_Assigned task_
Please print all of the entries, matching them exactly.

*** Opening Excerpted data ***

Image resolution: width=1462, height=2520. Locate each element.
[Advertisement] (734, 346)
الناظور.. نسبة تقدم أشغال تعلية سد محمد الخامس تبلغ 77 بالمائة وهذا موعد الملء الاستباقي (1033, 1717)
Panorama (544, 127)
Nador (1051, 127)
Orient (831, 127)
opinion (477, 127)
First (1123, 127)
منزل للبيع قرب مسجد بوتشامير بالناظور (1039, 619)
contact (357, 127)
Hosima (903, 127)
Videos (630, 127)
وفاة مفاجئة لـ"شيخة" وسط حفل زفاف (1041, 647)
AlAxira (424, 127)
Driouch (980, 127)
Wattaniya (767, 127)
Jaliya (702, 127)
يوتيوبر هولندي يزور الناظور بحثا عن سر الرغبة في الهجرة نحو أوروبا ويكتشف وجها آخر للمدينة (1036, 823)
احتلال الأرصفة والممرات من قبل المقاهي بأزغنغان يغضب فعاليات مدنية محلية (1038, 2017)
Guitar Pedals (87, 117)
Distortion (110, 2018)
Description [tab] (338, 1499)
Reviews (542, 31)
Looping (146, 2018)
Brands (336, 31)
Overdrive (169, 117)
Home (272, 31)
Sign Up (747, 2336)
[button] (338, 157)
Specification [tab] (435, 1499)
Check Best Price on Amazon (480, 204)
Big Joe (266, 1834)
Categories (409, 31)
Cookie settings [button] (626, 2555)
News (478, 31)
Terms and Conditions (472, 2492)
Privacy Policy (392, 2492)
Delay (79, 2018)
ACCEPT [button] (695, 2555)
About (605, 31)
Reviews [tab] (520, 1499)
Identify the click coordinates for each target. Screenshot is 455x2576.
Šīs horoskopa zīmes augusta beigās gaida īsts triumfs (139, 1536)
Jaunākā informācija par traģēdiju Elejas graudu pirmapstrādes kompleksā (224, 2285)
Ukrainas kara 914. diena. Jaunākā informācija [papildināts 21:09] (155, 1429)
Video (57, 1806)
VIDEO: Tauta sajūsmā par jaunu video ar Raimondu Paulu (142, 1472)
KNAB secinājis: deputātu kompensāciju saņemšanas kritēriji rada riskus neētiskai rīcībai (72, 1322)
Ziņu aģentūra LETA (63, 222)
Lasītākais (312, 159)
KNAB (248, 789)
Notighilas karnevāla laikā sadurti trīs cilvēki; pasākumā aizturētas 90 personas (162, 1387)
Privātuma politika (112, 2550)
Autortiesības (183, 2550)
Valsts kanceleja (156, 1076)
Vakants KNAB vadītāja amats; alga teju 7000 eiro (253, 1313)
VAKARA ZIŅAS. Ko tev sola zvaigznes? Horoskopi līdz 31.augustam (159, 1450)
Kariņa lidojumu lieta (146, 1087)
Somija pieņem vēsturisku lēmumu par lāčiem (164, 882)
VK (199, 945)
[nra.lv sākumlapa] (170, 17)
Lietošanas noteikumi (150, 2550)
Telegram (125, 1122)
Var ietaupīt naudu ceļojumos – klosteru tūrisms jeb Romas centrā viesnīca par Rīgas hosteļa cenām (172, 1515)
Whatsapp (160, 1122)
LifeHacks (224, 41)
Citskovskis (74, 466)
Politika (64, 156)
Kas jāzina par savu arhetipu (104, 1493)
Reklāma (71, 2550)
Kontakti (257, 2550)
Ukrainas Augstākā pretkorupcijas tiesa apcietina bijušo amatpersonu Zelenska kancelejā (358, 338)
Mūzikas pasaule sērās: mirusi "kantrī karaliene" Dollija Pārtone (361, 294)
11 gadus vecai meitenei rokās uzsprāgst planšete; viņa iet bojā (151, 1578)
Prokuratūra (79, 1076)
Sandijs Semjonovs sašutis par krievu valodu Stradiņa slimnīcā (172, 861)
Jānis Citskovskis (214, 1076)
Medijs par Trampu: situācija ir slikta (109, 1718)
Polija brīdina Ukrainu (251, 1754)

*** Closing Excerpted data ***

_Written answer_
Image resolution: width=1462, height=2520. Locate each element.
[Advertisement] (734, 346)
الناظور.. نسبة تقدم أشغال تعلية سد محمد الخامس تبلغ 77 بالمائة وهذا موعد الملء الاستباقي (1033, 1717)
Panorama (544, 127)
Nador (1051, 127)
Orient (831, 127)
opinion (477, 127)
First (1123, 127)
منزل للبيع قرب مسجد بوتشامير بالناظور (1039, 619)
contact (357, 127)
Hosima (903, 127)
Videos (630, 127)
وفاة مفاجئة لـ"شيخة" وسط حفل زفاف (1041, 647)
AlAxira (424, 127)
Driouch (980, 127)
Wattaniya (767, 127)
Jaliya (702, 127)
يوتيوبر هولندي يزور الناظور بحثا عن سر الرغبة في الهجرة نحو أوروبا ويكتشف وجها آخر للمدينة (1036, 823)
احتلال الأرصفة والممرات من قبل المقاهي بأزغنغان يغضب فعاليات مدنية محلية (1038, 2017)
Guitar Pedals (87, 117)
Distortion (110, 2018)
Description [tab] (338, 1499)
Reviews (542, 31)
Looping (146, 2018)
Brands (336, 31)
Overdrive (169, 117)
Home (272, 31)
Sign Up (747, 2336)
[button] (338, 157)
Specification [tab] (435, 1499)
Check Best Price on Amazon (480, 204)
Big Joe (266, 1834)
Categories (409, 31)
Cookie settings [button] (626, 2555)
News (478, 31)
Terms and Conditions (472, 2492)
Privacy Policy (392, 2492)
Delay (79, 2018)
ACCEPT [button] (695, 2555)
About (605, 31)
Reviews [tab] (520, 1499)
Identify the click coordinates for each target. Screenshot is 455x2576.
Šīs horoskopa zīmes augusta beigās gaida īsts triumfs (139, 1536)
Jaunākā informācija par traģēdiju Elejas graudu pirmapstrādes kompleksā (224, 2285)
Ukrainas kara 914. diena. Jaunākā informācija [papildināts 21:09] (155, 1429)
Video (57, 1806)
VIDEO: Tauta sajūsmā par jaunu video ar Raimondu Paulu (142, 1472)
KNAB secinājis: deputātu kompensāciju saņemšanas kritēriji rada riskus neētiskai rīcībai (72, 1322)
Ziņu aģentūra LETA (63, 222)
Lasītākais (312, 159)
KNAB (248, 789)
Notighilas karnevāla laikā sadurti trīs cilvēki; pasākumā aizturētas 90 personas (162, 1387)
Privātuma politika (112, 2550)
Autortiesības (183, 2550)
Valsts kanceleja (156, 1076)
Vakants KNAB vadītāja amats; alga teju 7000 eiro (253, 1313)
VAKARA ZIŅAS. Ko tev sola zvaigznes? Horoskopi līdz 31.augustam (159, 1450)
Kariņa lidojumu lieta (146, 1087)
Somija pieņem vēsturisku lēmumu par lāčiem (164, 882)
VK (199, 945)
[nra.lv sākumlapa] (170, 17)
Lietošanas noteikumi (150, 2550)
Telegram (125, 1122)
Var ietaupīt naudu ceļojumos – klosteru tūrisms jeb Romas centrā viesnīca par Rīgas hosteļa cenām (172, 1515)
Whatsapp (160, 1122)
LifeHacks (224, 41)
Citskovskis (74, 466)
Politika (64, 156)
Kas jāzina par savu arhetipu (104, 1493)
Reklāma (71, 2550)
Kontakti (257, 2550)
Ukrainas Augstākā pretkorupcijas tiesa apcietina bijušo amatpersonu Zelenska kancelejā (358, 338)
Mūzikas pasaule sērās: mirusi "kantrī karaliene" Dollija Pārtone (361, 294)
11 gadus vecai meitenei rokās uzsprāgst planšete; viņa iet bojā (151, 1578)
Prokuratūra (79, 1076)
Sandijs Semjonovs sašutis par krievu valodu Stradiņa slimnīcā (172, 861)
Jānis Citskovskis (214, 1076)
Medijs par Trampu: situācija ir slikta (109, 1718)
Polija brīdina Ukrainu (251, 1754)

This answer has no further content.